The paradox of toothpaste and antibiotics

Check out this excellent article by Virginia Postrel, former editor of Reason. . It’s basically a rebuttal to much of the anti-choice rhetoric that has emerged in recent years. Barry Schwartz’s The Paradox of Choice, published in January 2004, received a great deal of mainstream media attention for it’s thesis that all the choices in our modern market economy were making people miserable. His thoughts have been echoed and expanded by a number of scholars.

Postrell does a wonderful job of taking on the ridiculous arguments of the anti-choice crowd; however the lonely libertarian thinks that the obvious is being ignored. And that is that choice is a natural progression in any progressive society. Our choices grow with technological progress and our understanding of the world around us. Any artificial limitation of choice would be an artificial limitation of progress.

In a way, the anti-choice crowd is really taking on the paradox that is progress. It’s the old question, why have computers created more paperwork? This is a difficult question for some, mainly those for who romantically look back at a picturesque world lacking in antibiotics. Maybe it’s just me, but I like the fact that doctors can chose what antibiotics to use when treating me. Sure, maybe it was nice when your only choice was death by bubonic plague, but I’ll take the modern world, thanks.

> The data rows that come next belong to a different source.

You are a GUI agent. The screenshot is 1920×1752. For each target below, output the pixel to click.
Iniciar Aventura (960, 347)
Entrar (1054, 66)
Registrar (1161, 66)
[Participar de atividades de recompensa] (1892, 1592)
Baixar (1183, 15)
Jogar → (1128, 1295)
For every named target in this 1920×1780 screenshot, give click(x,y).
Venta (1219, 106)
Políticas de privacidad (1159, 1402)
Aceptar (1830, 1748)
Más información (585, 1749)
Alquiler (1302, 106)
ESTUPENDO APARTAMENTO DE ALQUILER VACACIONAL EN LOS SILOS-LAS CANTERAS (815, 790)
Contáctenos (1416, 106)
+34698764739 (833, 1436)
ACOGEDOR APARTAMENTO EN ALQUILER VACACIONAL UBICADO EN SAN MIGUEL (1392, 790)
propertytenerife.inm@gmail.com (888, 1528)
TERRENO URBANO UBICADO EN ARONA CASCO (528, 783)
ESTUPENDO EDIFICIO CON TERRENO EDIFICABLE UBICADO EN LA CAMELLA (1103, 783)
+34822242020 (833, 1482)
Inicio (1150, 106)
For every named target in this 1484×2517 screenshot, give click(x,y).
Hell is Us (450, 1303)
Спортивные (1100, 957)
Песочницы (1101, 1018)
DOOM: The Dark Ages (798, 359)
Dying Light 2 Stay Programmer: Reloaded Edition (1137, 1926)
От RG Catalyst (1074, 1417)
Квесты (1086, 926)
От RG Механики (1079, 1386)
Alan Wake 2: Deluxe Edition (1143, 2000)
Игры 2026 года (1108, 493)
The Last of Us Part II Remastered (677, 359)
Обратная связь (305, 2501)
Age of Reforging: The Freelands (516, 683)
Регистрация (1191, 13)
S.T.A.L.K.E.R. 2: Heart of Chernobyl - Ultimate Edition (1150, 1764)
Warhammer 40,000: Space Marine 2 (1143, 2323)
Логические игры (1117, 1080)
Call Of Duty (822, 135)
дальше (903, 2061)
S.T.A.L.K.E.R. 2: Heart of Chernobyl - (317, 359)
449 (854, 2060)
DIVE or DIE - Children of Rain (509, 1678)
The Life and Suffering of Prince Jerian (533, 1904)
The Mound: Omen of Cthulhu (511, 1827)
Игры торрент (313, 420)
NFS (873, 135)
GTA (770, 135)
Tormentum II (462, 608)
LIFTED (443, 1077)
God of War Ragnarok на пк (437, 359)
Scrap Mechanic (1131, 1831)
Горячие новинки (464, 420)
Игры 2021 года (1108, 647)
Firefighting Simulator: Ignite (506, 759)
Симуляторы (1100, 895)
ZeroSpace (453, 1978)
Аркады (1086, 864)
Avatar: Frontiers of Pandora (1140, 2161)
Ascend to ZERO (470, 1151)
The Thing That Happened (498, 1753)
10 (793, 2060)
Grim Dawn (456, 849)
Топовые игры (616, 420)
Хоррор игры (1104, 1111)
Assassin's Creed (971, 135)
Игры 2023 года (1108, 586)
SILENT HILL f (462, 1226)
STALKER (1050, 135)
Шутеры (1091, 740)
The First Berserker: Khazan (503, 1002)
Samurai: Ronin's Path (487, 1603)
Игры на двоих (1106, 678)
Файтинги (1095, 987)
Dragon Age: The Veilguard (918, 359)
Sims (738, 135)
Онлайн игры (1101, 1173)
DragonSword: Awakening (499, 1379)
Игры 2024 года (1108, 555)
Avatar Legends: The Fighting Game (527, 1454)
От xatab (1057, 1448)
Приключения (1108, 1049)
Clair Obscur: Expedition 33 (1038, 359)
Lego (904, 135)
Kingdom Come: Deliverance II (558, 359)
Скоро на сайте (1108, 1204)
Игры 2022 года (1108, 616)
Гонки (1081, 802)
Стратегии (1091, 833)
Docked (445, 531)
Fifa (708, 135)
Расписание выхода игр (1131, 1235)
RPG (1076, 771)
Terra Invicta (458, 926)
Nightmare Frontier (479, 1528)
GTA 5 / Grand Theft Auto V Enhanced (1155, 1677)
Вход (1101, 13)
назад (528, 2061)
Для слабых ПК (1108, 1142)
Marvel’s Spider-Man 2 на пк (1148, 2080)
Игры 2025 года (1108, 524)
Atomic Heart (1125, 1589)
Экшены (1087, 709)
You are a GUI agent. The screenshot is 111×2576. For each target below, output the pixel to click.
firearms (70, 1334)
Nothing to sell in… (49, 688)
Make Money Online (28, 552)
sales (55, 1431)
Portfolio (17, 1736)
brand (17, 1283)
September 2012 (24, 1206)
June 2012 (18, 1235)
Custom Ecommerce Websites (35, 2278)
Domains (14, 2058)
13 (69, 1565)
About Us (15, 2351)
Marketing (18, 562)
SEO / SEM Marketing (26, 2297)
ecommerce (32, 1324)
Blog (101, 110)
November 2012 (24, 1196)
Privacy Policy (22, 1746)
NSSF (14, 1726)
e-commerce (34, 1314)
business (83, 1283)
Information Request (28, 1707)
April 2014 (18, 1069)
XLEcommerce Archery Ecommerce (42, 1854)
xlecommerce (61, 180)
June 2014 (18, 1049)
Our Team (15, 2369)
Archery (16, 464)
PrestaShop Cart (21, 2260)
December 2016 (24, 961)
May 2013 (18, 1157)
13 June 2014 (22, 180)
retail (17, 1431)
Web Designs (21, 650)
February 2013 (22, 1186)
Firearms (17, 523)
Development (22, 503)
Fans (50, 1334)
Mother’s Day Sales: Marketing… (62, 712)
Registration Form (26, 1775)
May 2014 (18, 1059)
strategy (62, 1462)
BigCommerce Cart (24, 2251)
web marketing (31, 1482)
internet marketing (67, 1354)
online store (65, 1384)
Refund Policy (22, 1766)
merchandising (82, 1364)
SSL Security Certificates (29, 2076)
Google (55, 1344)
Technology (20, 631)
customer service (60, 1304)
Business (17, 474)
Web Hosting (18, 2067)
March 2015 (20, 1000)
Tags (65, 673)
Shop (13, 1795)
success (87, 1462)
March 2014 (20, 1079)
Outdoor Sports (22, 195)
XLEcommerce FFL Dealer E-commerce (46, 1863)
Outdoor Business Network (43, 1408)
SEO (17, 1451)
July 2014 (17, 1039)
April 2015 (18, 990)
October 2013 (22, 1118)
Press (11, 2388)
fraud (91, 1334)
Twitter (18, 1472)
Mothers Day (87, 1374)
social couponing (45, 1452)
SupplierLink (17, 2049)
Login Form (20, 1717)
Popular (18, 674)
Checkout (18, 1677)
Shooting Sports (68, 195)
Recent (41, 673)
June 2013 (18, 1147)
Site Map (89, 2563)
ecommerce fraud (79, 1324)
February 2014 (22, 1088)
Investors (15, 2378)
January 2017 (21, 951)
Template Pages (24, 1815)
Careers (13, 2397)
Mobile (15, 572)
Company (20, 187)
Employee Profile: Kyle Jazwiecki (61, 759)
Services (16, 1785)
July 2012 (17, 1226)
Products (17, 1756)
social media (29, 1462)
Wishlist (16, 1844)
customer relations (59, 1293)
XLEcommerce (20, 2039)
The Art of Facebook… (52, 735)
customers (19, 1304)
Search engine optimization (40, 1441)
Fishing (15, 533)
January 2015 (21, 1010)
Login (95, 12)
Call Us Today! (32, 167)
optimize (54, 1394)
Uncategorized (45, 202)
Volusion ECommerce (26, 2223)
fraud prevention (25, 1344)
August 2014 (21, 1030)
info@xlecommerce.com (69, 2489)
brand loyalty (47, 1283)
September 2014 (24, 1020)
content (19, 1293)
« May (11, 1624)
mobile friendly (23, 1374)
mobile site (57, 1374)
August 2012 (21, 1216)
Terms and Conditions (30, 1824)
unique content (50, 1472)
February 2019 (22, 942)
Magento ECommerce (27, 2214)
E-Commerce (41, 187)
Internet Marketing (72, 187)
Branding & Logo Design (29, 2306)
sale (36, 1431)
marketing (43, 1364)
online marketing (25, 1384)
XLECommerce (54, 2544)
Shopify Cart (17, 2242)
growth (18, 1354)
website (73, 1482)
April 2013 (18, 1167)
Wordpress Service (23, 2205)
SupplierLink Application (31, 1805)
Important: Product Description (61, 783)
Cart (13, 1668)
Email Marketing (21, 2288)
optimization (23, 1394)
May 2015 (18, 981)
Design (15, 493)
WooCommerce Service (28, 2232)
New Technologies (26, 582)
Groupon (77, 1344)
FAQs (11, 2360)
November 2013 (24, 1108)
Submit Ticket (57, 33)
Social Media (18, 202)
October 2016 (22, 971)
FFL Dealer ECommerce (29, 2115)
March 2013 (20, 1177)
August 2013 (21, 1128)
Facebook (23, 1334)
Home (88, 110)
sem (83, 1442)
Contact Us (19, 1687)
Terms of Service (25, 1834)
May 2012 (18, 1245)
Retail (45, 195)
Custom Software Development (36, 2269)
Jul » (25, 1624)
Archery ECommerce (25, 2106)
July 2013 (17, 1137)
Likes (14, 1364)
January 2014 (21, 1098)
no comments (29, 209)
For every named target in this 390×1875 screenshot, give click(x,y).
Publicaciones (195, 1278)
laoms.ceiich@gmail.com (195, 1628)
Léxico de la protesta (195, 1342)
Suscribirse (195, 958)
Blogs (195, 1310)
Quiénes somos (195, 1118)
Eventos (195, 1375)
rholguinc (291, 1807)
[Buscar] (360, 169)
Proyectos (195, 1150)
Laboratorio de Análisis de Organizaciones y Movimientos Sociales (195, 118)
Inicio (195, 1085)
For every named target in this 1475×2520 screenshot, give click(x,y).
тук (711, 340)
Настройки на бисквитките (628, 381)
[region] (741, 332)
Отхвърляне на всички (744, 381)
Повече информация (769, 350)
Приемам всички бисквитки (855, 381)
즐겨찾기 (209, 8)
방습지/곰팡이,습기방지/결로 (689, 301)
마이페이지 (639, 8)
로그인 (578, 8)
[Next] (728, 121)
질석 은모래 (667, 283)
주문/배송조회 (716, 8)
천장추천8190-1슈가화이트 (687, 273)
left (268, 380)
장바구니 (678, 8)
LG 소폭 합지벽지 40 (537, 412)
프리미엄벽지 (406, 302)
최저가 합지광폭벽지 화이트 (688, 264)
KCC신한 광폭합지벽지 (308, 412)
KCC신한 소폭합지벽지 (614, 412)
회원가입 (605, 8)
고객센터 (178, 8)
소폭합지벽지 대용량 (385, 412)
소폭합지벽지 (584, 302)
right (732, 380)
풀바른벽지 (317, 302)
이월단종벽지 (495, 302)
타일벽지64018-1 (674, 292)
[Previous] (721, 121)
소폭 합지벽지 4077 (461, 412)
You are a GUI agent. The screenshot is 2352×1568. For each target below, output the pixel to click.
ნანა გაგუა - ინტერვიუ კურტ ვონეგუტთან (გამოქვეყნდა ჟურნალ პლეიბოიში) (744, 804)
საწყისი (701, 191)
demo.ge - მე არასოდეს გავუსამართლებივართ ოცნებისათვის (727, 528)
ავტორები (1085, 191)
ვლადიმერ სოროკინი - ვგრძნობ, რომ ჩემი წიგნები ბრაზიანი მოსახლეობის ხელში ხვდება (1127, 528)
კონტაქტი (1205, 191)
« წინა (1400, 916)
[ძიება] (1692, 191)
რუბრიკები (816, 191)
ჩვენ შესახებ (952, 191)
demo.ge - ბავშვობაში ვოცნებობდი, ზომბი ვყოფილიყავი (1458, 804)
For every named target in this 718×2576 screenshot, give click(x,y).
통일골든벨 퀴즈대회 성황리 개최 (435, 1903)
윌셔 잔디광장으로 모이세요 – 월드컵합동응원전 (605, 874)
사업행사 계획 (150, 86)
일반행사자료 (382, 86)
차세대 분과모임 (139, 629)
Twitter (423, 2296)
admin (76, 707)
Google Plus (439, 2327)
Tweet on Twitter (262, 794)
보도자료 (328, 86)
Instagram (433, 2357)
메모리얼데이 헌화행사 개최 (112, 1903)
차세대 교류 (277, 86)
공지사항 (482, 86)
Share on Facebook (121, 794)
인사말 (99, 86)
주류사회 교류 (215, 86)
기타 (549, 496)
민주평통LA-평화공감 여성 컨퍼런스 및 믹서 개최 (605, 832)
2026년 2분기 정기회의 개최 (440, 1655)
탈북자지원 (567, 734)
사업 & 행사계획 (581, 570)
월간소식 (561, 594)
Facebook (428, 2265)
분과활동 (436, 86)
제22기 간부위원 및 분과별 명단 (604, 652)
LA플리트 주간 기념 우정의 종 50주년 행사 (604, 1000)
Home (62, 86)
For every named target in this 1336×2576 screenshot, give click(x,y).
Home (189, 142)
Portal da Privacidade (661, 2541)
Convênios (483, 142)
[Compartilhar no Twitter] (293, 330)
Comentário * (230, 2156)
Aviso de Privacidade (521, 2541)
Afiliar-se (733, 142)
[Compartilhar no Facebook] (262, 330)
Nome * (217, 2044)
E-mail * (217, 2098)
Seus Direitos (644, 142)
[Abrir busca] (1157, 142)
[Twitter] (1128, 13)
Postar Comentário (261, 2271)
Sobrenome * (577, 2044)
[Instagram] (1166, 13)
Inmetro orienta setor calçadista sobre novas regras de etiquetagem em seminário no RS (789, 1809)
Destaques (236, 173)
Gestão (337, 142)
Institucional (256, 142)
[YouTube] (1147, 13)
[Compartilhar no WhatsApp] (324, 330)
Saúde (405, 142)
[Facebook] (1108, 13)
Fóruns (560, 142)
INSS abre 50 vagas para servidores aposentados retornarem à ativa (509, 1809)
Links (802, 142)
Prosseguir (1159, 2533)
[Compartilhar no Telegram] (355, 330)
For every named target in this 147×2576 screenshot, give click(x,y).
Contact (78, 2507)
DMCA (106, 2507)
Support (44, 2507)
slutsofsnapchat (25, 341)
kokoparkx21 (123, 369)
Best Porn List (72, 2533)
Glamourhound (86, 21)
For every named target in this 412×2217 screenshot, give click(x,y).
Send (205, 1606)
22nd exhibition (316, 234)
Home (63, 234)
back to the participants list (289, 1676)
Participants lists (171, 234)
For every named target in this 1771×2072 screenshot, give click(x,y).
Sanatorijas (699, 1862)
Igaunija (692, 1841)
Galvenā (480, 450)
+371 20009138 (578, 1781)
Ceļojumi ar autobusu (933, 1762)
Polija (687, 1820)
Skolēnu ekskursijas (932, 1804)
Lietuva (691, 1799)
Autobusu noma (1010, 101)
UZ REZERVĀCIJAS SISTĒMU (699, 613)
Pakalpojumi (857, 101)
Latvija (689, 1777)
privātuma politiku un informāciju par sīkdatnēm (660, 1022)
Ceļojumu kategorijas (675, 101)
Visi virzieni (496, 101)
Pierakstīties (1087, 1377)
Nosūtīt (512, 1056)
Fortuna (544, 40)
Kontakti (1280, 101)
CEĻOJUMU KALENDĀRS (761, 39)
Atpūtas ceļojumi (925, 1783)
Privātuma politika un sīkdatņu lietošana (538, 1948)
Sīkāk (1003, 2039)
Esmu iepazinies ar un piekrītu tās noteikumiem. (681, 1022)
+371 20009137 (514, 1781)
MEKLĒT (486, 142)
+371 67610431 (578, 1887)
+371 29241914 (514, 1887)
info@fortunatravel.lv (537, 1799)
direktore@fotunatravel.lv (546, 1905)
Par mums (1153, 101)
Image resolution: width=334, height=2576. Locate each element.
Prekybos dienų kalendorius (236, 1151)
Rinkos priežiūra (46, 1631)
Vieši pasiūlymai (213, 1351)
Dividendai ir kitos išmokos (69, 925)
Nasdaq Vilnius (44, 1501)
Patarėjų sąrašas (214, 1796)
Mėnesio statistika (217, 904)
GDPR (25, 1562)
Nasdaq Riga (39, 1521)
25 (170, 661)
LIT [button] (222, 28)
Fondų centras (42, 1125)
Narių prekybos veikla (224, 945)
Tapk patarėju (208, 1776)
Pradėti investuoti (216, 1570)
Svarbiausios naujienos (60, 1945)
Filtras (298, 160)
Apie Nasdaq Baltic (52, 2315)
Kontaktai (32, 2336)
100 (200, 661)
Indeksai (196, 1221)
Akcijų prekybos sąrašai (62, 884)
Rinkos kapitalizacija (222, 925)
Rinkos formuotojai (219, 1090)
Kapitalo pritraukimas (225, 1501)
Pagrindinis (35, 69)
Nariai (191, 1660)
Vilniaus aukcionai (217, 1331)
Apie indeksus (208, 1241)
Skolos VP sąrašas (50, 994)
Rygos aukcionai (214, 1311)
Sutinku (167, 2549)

And for those who decry a whole wall of toothpaste selections, the lonely libertarian has a simple solution. Go pick your toothpaste at random. No one is forcing you to make any sort of a choice. For those who do make a choice, some will make their choice based upon cost alone, others upon brand name. Others still will make their choice upon ingredients, other aspects of toothpaste, or some sort of combination. And while how we make our choices may actually be choices in and of themselves, these choices of just what is important in our lives, and how we want to deal with the world around us are basic choices of existence. Some of us will chose to make choices about how we will select our toothpaste, while others of us will live in cabins in the wood in Montana, sending bombs in the mail.